» Article:

# Did Myers-Briggs really type us correctly?



## Simone (Sep 15, 2009)

Hi--I am new to the cafe. It was nice being welcomed by Mr. Cyberbot. I took the M-B test 17 years ago and was typed as an INFJ. I bought it until I actually read through the IN profiles. INTP seems to match me much, much better. The only way the INTP type doesn't fit me is that I'm not particularly "geeky." I'm not much into sci-fi, neither am I particularly computer savvy. Just wondering if anyone had similar problems being typed.


----------



## Mr. CafeBot (Jun 13, 2009)

*Welcome to PersonalityCafe!*

*You are hearing a robotic sounding voice coming towards you*



Greetings Simone and welcome to PersonalityCafe!! My name is Mr. CafeBot. I am here to personally greet you and thank you for joining our humble little forum. No matter your type, you will surely experience a wonderful time with the members of this forum. We cater to all personality types so you will never feel alone or weird. Truth is this forum is full of weirdos!! Pleazeee hel.... *Ahem*I mean we have the nicest people you will ever meet. 

If you need basic forum information our newbie guide link is here...
http://personalitycafe.com/intro/2319-friendly-guide-newbies.html

To keep the forum entertaining and safe, our forum rules link is here...
http://personalitycafe.com/announcements/540-personality-cafe-forum-rules.html

If you need any help or have any suggestions, please let us know here...
http://personalitycafe.com/support-suggestions/

We will always be glad to help you!

Again, welcome to our forum Simone. We hope that your experience with us is tremendously benevolent!

P.S.

Please tip me 1 gold. I need to buy more coffee! @[email protected]


----------



## Verdant Hollow (Aug 25, 2009)

You jointed an MBTI forum and you aren't geeky!?

But no, seriously, I'm not geeky either. That's fine though, not all INTPs are. I know plenty of INTPs, and while they have a penchant for being geeky, it is by no means necessary.

Welcome :laughing:


----------



## Fanille (Sep 3, 2009)

Was this the actual Myers-Briggs test or some Internet knock-off? Not that I think the official Myers-Briggs test is infallible, but I figured we should make it clear before you go bashing Myers.

And yes, people mis-type themselves through tests all the time. It happens.

Anyway, welcome!


----------



## skycloud86 (Jul 15, 2009)

*Welcome to the forum :happy:*


----------



## Marino (Jun 26, 2009)

The MBTI has no scientific validity whatsoever, but I use it because really, there is nothing better to describe me thus far except for Aspie and Schizoid. I have always tested INTP. :tongue:


----------



## Chilln (Aug 19, 2009)

» Excerpted data:
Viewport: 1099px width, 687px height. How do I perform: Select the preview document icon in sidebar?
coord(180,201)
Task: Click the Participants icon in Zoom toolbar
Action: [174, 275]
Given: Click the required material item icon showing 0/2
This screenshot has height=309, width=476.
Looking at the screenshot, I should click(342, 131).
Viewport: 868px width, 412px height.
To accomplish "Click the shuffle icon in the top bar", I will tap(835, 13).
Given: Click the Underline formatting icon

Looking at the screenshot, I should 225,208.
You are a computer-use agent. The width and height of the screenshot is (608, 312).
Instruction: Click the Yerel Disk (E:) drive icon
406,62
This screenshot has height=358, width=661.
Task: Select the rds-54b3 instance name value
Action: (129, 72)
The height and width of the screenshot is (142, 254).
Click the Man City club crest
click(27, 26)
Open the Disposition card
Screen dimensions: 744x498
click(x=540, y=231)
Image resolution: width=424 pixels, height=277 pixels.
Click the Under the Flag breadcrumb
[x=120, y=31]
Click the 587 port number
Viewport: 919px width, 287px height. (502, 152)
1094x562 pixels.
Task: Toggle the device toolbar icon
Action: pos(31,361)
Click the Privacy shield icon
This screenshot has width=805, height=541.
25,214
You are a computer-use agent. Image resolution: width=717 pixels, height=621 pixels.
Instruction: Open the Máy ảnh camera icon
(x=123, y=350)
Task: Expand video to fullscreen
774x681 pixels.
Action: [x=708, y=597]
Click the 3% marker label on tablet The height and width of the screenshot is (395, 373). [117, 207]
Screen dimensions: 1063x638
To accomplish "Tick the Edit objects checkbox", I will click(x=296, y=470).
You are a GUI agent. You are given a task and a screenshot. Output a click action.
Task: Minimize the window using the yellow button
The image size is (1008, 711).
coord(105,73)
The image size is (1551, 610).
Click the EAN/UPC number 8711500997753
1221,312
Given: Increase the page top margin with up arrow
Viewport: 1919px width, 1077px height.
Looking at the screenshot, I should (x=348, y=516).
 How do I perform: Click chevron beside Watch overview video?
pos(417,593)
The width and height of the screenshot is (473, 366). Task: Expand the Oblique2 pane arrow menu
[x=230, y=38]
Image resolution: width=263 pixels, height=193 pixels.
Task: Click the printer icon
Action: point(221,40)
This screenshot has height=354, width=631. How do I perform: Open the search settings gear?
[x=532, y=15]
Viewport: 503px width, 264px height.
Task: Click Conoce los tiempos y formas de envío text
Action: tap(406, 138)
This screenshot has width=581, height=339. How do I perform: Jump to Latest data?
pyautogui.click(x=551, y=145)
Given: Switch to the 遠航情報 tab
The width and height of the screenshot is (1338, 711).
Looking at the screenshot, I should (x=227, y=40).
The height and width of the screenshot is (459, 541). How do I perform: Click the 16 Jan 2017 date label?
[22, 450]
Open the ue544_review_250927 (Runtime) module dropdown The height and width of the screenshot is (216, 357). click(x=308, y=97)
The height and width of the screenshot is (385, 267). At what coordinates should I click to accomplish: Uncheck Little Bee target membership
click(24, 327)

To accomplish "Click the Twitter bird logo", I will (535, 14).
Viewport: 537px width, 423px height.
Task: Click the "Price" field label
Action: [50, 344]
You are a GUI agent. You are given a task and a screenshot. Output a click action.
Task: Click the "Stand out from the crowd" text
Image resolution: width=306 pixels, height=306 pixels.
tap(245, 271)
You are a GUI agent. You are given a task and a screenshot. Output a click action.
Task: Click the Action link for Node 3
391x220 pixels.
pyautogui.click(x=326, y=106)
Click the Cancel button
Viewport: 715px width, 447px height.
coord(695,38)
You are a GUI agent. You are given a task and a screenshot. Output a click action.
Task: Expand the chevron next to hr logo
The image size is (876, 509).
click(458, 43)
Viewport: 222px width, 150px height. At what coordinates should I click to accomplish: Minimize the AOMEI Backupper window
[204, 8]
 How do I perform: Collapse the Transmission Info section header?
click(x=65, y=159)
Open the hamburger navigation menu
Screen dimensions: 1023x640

» The tasks:
1 – Answer these questions from the forum thread:
(a) How long ago did Simone take the M-B test, and what type did it give?
(b) According to Fanille, what do people do through tests all the time?
(c) Which type does Marino say has always been the test result?
2 – Return the passage of the forum thread from "If you need any" up to and including "to help you!".

» The results:
1 –
(a) 17 years ago; INFJ.
(b) They mis-type themselves.
(c) INTP.

2 –
If you need any help or have any suggestions, please let us know here...
http://personalitycafe.com/support-suggestions/

We will always be glad to help you!